Wonder, entstanden nach dem gleichnamigen Debütroman und Bestseller der New Yorker Illustratorin Raquel J. Palacio, macht dieses Dilemma in buchstäblich jeder Hinsicht deutlich. Drei Autoren, darunter Regisseur Stephen Chbosky, erzählen die Geschichte des zehnjährigen August Pullman (Jacob Tremblay), der aufgrund eines genetischen Defekts mit einem entstellten Gesicht zur Welt gekommen ist. Wenn er außer Haus geht, setzt Auggie seinen Astronautenhelm auf, unterrichtet wird er zu Hause von seiner liebevollen Mutter (Julia Roberts), für das bisschen Spaß in den eigenen vier Wänden ist der verständnisvolle Vater (Owen Wilson) zuständig. Doch nun muss Auggie zur Schule und sein wahres Gesicht zeigen – das Wunder in Wonder kann beginnen.

Chbosky spielt mit entsprechender Klavieruntermalung ohne Misston perfekt auf der Klaviatur der Gefühle: Dabei werden jene von Auggie natürlich zwar bereits am ersten Schultag gehörig verletzt (Motto: Kinder können grausam sein), doch letztlich siegt die innere Stärke über Mobbing, Vorurteile und Ängste. Wonder, weltweit zahlreiche Kinocharts anführend, ist einer jener Film, dem die Deutsche Film- und Medienbewertung praktisch ungeschaut das Prädikat "Besonders wertvoll" verleiht. Statt über mangelnden Realismus enttäuscht zu sein, müsste man also sagen: Die bessere Welt ist angerichtet.

Lionsgate Movies

Wonder legt – ganz im Gegensatz zu Peter Bogdanovichs The Mask (1985), in dem sich der entstellte Rocky auch noch mit Sexualität und Drogen in Zeiten der Adoleszenz auseinanderzusetzen hatte – sein ganzes Gewicht auf den Prozess der Integration in eine Gesellschaft, die es wert ist, zu ihr zu gehören. Lernen können bei Chbosky alle voneinander, der Außenseiter und jene, die ihn erst nach der Selbsterkenntnis akzeptieren. Und das wiederum verlangt sogar Auggie eine kleine Portion Toleranz ab.
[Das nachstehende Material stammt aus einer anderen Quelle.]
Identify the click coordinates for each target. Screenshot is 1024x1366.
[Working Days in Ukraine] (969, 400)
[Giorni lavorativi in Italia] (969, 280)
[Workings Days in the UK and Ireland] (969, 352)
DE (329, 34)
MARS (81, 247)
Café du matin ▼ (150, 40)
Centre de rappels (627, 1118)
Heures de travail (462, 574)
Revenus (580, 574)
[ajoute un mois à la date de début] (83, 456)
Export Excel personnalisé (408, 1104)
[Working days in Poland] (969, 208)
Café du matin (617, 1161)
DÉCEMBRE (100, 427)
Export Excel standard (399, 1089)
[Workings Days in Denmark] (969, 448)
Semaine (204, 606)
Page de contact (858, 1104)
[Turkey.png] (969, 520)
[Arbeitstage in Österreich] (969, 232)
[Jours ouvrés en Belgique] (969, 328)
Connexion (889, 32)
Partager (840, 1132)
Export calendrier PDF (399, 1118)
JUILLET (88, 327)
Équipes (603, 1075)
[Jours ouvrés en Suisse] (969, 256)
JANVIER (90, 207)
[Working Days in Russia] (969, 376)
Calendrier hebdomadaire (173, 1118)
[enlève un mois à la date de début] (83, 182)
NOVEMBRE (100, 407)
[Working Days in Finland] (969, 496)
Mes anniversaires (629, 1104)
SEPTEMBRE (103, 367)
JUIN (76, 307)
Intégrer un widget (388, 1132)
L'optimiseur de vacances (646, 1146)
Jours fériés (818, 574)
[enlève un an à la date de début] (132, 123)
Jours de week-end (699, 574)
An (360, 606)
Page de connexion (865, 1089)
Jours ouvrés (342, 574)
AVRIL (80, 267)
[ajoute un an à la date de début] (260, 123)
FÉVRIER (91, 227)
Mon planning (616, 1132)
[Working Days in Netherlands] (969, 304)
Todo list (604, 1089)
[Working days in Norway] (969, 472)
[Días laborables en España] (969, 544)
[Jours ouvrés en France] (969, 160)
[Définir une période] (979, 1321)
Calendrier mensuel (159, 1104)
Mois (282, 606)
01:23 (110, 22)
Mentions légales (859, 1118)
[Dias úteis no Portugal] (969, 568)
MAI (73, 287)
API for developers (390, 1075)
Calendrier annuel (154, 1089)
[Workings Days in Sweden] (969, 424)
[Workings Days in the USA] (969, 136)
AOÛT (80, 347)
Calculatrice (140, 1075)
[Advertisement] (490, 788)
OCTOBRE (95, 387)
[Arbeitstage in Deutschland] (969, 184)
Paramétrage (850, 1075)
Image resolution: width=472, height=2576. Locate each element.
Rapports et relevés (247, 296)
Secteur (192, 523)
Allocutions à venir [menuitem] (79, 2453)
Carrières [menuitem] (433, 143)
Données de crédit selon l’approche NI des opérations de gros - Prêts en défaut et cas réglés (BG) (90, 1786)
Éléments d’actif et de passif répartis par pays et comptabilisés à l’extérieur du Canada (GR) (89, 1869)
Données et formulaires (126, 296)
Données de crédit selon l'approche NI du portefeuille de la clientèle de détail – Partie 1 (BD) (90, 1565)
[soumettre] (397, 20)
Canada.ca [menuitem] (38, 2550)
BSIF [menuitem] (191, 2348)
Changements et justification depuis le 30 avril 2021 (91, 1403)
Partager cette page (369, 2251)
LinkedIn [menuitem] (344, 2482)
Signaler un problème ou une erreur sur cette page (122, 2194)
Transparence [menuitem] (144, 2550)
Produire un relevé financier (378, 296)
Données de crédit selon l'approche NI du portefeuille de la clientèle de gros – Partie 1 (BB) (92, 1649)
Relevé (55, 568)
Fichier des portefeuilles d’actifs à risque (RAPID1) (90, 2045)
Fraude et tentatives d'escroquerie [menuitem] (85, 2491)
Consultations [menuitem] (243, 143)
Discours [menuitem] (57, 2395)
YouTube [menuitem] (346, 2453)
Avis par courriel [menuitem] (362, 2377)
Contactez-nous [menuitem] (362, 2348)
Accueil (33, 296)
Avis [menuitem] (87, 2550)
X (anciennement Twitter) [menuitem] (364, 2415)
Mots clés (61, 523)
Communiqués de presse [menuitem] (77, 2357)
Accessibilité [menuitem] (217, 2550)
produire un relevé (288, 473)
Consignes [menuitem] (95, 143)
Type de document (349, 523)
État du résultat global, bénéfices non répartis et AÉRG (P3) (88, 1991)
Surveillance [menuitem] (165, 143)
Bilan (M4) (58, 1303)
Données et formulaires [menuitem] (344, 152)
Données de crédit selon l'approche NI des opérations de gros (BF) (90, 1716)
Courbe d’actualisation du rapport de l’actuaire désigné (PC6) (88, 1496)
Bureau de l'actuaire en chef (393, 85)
In schmalen Nebenerzählungen, Kapiteln gleich, wirft Wonder einen Blick auf diese Randfiguren, allen voran auf Auggies von den Eltern aufmerksamkeitstechnisch vernachlässigte ältere Schwester, deren abtrünnige Freundin und Auggies beinahe besten Freund. Diese Seitenblicke zeitigen auch wenig überraschend die überraschendsten Momente im Universum des fortan helmlosen Astronauten, in dem sich alles um ihn dreht. Tränen trocknen eben schnell, zum Glück auch die von Julia Roberts. (Michael Pekler, 23.1.2018)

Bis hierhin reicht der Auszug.